# TASK ITEM A:
Reproduce the N-cadherin stem cell article header word for word, from "Copyright © 2018" to "is properly cited.".
# TASK ITEM B:
Pick up the N-cadherin stem cell article after its last line and keep writing it.

# TEXT BLOCK:
┌──
N-Cadherin Upregulation Promotes the Neurogenic Differentiation of Menstrual Blood-Derived Endometrial Stem Cells

1Stem Cell Research Center, College of Life Science and Technology, Xinxiang Medical University, Xinxiang 453003, China
2Henan Key Laboratory of Medical Tissue Regeneration, Xinxiang 453003, China
3College of Biomedical Engineering, Xinxiang Medical University, Xinxiang 453003, China
4School of Biological and Chemical Engineering, Liaoning Institute of Science and Technology, Benxi 117004, China

Correspondence should be addressed to Juntang Lin; moc.621@niltjnil

Received 9 August 2017; Revised 19 November 2017; Accepted 4 December 2017; Published 5 March 2018

Academic Editor: Heinrich Sauer

Copyright © 2018 Yanli Liu et al. This is an open access article distributed under the Creative Commons Attribution License, which permits unrestricted use, distribution, and reproduction in any medium, provided the original work is properly cited.
└──
Source data:
┌──
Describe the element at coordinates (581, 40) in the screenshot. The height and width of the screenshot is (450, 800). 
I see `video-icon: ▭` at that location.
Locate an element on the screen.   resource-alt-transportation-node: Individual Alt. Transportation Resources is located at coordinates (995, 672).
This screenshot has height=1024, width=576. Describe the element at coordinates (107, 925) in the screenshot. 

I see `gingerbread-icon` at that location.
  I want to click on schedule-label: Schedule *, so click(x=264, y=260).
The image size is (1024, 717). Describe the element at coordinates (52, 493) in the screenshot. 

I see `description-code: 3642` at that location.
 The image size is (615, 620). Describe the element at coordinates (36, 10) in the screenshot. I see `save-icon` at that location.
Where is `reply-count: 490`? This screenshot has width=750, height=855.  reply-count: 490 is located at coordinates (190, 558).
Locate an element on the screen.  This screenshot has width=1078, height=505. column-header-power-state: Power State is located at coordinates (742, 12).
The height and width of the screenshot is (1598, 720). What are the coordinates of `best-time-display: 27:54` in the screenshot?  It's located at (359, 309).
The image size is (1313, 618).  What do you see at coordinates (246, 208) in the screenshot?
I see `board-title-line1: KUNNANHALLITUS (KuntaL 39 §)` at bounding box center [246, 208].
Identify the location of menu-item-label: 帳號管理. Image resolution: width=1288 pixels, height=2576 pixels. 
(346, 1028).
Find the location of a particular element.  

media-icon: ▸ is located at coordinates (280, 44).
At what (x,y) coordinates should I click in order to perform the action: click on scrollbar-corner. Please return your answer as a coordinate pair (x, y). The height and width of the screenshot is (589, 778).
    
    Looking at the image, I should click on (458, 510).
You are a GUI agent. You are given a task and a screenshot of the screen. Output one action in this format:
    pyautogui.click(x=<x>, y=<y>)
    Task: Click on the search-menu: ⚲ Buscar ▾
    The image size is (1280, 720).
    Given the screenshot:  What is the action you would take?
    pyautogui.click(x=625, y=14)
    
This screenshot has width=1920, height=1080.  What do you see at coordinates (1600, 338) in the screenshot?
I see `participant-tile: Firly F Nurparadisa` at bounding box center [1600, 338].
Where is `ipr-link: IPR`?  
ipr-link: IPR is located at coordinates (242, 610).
└──
# WRITTEN RESPONSE A:
Copyright © 2018 Yanli Liu et al. This is an open access article distributed under the Creative Commons Attribution License, which permits unrestricted use, distribution, and reproduction in any medium, provided the original work is properly cited.

# WRITTEN RESPONSE B:
Peripheral nerve injuries are typically caused by either trauma or medical disorders, and recently, stem cell-based therapies have provided a promising treatment approach. Menstrual blood-derived endometrial stem cells (MenSCs) are considered an ideal therapeutic option for peripheral nerve repair due to a noninvasive collection procedure and their high proliferation rate and immunological tolerance. Here, we successfully isolated MenSCs and examined their biological characteristics including their morphology, multipotency, and immunophenotype. Subsequent in vitro studies demonstrated that MenSCs express high levels of neurotrophic factors, such as NT3, NT4, BDNF, and NGF, and are capable of transdifferentiating into glial-like cells under conventional induction conditions. Moreover, upregulation of N-cadherin (N-cad) mRNA and protein expression was observed after neurogenic differentiation. In vivo studies clearly showed that N-cad knockdown via in utero electroporation perturbed the migration and maturation of mouse neural precursor cells (NPCs). Finally, a further transfection assay also confirmed that N-cad upregulation in MenSCs results in the expression of S100. Collectively, our results confirmed the paracrine effect of MenSCs on neuroprotection as well as their potential for transdifferentiation into glial-like cells and demonstrated that N-cad upregulation promotes the neurogenic differentiation of MenSCs, thereby providing support for transgenic MenSC-based therapy for peripheral nerve injury.